Soy consciente de que el control de una epidemia no es una ciencia exacta y no hay maneras evidentes de poner orden en el asunto, pero algo tenemos que haber hecho rematadamente mal para que Cataluña sea la región europea con mayor número de contagios a causa del coronavirus. Y el señor Argimon, epidemiólogo lazi, es la cara visible de la lucha contra el virus, que, de momento, vamos perdiendo por goleada. Y pensar que hace un tiempo Meritxell Budó, ex portavoz del gobiernillo, nos salió con que con la independencia del terruño nos habríamos ahorrado un montón de muertos por la pandemia... ¡Santa inocencia! (o menuda jeta, como prefieran).

Aunque no soy quien para dudar de la sapiencia del señor Argimon, es evidente que el cargo de consejero de Salud le ha caído por su adhesión inquebrantable al régimen, la cual ha demostrado ampliamente y, a veces, de manera más que discutible, como cuando se inventó que poníamos en peligro a los jubilators catalanes si insistíamos en vacunar a policías nacionales y guardias civiles (un asuntillo por el que le está buscando las cosquillas la justicia española y que puede acabar costándole caro, por cierto). Evidentemente, en el área de Salud no puedes colocar a cualquier inútil transversal, como se hace en otras consejerías, porque se trata de un tema muy delicado que exige ciertos conocimientos específicos.

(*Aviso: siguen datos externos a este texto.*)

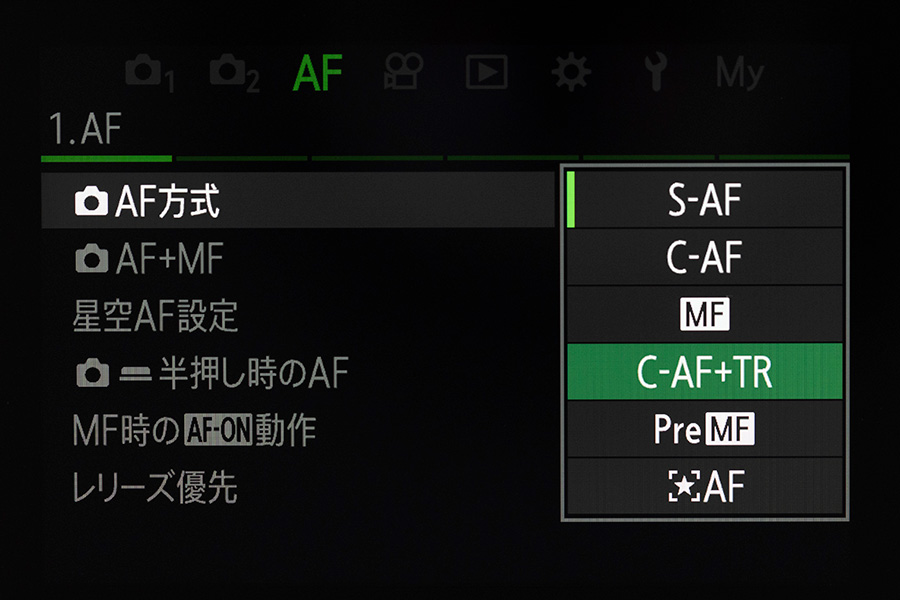Viewport: 900px width, 600px height.
Task: Open the movie camera menu tab
Action: click(x=403, y=72)

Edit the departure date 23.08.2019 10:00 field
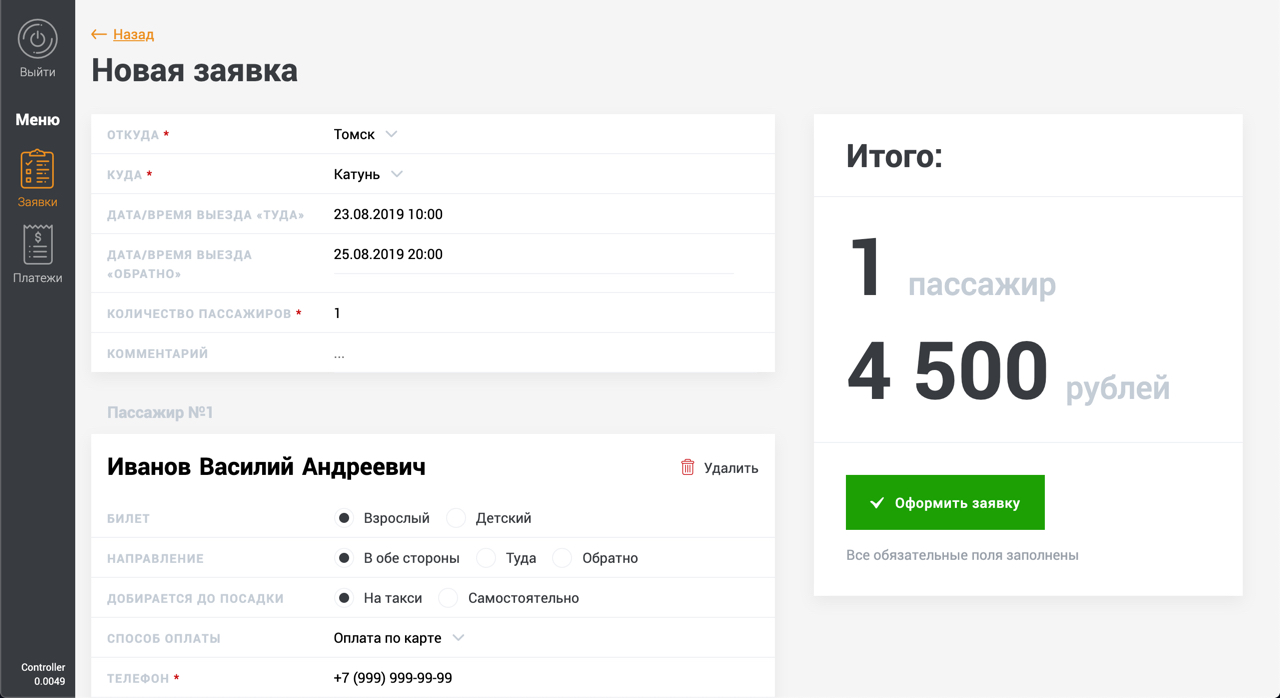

En ese sentido, Argimon está a años luz de otros consejeros --no hace falta dar nombres-- que están donde están por pensar cómo piensan. Tal vez por eso esperábamos algo más de él que las excusas que está soltando estos últimos días.

Lo que dice, ciertamente, es razonable. La verbena de San Juan fue un desahogo colectivo inter generacional que solo podía traer desgracias. Y los conciertos masivos autorizados últimamente tal vez no deberían haberlo sido. Pero una cosa es que yo piense eso y otra, que lo reconozca también el encargado de velar por nuestra salud. Las disculpas del señor Argimon recuerdan poderosamente a las del Rey emérito cuando lo pillaron haciendo el ganso en África y nos salió con aquello tan sentido de "Lo siento mucho. Me equivoqué. No volverá a pasar".

A todos nos gusta que nos quieran, pero el departamento de Salud no es el mejor sitio para conseguirlo. Sí, la gente estaba muy harta de encierros, toques de queda y aburrimiento sideral. Anular verbenas y festivales habría convertido al señor Argimon en el tipo más odiado de Cataluña. Pero no todas las decisiones son tan sencillas de tomar (y tan agradecidas) como dejar sin vacuna a maderos y picoletos. Argimon nos dejó saltar hogueras y escuchar extasiados a Sopa de Cabra y ahora estamos como estamos, encabezando un ranking europeo tan poco lucido como el que ostenta el estado que nos oprime en el consumo de cocaína.